Query-based Image Captioning from Multi-context 360-degree Images
Findings of the Association for Computational Linguistics: EMNLP 2023 · December 2023
A novel image captioning approach that leverages queries and multi-context 360-degree imagery.
BibTeX
@inproceedings{maeda2023quic360,
title = {Query-based Image Captioning from Multi-context 360-degree Images},
author = {Koki Maeda and Shuhei Kurita and Taiki Miyanishi and Naoaki Okazaki},
booktitle = {Findings of the Association for Computational Linguistics: EMNLP 2023},
pages = {6940--6954},
year = {2023},
address = {Singapore},
publisher = {Association for Computational Linguistics}
}
Abstract
This paper introduces Query-based Image Captioning (QuIC) for 360-degree images, where a query (words or short phrases) specifies the context to describe. This task is more challenging than conventional image captioning, as it requires fine-grained scene understanding to select content consistent with the user’s intent based on the query.

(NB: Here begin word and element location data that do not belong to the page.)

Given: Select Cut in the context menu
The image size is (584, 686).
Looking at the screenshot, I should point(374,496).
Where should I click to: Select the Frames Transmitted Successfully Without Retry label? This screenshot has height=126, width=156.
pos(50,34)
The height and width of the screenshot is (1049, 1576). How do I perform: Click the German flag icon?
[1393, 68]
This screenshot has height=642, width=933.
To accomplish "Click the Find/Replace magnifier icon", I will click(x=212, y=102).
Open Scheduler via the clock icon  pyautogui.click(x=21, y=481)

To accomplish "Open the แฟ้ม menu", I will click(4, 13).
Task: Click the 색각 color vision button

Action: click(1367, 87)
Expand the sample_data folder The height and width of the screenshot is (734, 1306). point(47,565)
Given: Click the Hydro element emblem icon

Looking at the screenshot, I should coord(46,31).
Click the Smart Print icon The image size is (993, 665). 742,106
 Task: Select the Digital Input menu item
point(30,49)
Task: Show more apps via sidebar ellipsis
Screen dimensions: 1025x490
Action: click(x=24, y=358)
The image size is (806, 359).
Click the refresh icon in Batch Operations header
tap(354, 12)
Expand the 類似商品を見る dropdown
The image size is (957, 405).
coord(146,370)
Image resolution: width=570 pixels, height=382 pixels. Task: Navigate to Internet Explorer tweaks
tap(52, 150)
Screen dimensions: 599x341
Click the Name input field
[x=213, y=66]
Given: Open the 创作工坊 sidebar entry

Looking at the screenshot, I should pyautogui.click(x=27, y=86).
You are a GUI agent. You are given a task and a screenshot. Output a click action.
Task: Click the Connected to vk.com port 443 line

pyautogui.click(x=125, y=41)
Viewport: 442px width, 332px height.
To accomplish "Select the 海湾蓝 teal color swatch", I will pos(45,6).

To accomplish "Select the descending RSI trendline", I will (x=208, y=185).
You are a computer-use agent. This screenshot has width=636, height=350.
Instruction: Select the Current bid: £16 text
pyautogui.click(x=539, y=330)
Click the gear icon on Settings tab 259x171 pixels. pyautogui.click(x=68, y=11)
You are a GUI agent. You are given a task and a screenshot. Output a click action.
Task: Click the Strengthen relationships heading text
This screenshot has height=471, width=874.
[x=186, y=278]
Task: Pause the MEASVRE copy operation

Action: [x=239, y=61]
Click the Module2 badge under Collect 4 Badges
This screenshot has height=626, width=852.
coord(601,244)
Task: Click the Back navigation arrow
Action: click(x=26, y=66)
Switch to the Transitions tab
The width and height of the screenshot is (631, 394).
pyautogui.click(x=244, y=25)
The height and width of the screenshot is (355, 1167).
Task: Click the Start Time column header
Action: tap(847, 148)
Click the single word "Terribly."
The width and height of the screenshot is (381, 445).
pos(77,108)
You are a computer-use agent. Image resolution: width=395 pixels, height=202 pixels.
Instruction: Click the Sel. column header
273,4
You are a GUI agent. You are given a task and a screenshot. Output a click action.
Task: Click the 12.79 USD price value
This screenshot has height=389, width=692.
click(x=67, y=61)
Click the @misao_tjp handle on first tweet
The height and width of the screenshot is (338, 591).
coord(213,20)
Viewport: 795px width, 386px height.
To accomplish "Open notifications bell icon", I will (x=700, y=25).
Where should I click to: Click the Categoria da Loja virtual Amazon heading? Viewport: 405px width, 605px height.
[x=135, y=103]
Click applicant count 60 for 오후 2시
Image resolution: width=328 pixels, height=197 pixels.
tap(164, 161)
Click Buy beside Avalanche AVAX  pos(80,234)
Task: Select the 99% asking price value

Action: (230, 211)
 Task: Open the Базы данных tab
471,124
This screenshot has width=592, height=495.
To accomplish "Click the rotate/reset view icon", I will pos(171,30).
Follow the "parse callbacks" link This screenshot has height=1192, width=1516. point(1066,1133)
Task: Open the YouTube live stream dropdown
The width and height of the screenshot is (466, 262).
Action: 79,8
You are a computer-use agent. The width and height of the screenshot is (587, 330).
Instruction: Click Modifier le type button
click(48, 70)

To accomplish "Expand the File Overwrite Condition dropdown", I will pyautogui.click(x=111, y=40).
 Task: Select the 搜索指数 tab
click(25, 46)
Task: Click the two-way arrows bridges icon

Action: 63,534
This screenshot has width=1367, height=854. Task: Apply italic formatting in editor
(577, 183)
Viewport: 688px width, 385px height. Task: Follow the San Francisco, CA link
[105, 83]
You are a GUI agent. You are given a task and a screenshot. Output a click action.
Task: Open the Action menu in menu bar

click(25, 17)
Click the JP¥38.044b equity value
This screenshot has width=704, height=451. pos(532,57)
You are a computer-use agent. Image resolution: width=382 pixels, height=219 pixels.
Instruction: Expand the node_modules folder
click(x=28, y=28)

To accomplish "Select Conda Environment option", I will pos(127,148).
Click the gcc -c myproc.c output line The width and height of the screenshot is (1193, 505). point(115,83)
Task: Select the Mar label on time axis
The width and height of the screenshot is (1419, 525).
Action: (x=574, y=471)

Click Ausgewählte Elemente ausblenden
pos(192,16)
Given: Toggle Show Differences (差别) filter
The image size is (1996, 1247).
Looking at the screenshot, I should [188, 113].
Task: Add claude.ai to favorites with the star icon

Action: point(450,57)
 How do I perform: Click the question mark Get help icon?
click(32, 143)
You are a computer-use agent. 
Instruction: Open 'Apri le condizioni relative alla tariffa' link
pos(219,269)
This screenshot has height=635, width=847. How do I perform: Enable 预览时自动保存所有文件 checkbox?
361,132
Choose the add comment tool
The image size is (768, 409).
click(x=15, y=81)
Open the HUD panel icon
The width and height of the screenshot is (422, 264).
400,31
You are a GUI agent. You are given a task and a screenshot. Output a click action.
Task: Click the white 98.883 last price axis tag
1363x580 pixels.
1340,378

We constructed a dataset comprising 3,940 360-degree images and 18,459 pairs of queries and captions annotated manually. Experiments demonstrate that fine-tuning image captioning models on our dataset can generate more diverse and controllable captions from multiple contexts of 360-degree images.
Methodology
The proposed QuIC task involves generating captions for 360-degree images based on user-specified queries. We developed a dataset with manually annotated query-caption pairs to facilitate this task. The methodology includes fine-tuning existing image captioning models on this dataset to enable them to produce contextually relevant captions corresponding to the provided queries.
Experimental Results
Experiments show that models fine-tuned on our dataset can generate more diverse and controllable captions for 360-degree images. The results indicate that the QuIC approach effectively captures multiple contexts within 360-degree imagery, aligning with user-specified queries.
Key Contributions
-
Introduction of QuIC Task: We propose the novel task of Query-based Image Captioning for 360-degree images, addressing the challenge of describing specific contexts within panoramic imagery.
-
Dataset Construction: We created a dataset consisting of 3,940 360-degree images and 18,459 manually annotated query-caption pairs to support research in this area.
-
Model Fine-tuning: We demonstrate that fine-tuning image captioning models on our dataset enables the generation of diverse and contextually relevant captions based on user queries.
Conclusion and Future Work
The QuIC task presents a promising direction for enhancing image captioning models to handle user-specified contexts within 360-degree images. Future work may explore the application of QuIC to other types of imagery and investigate more sophisticated models capable of understanding and generating captions for complex scenes.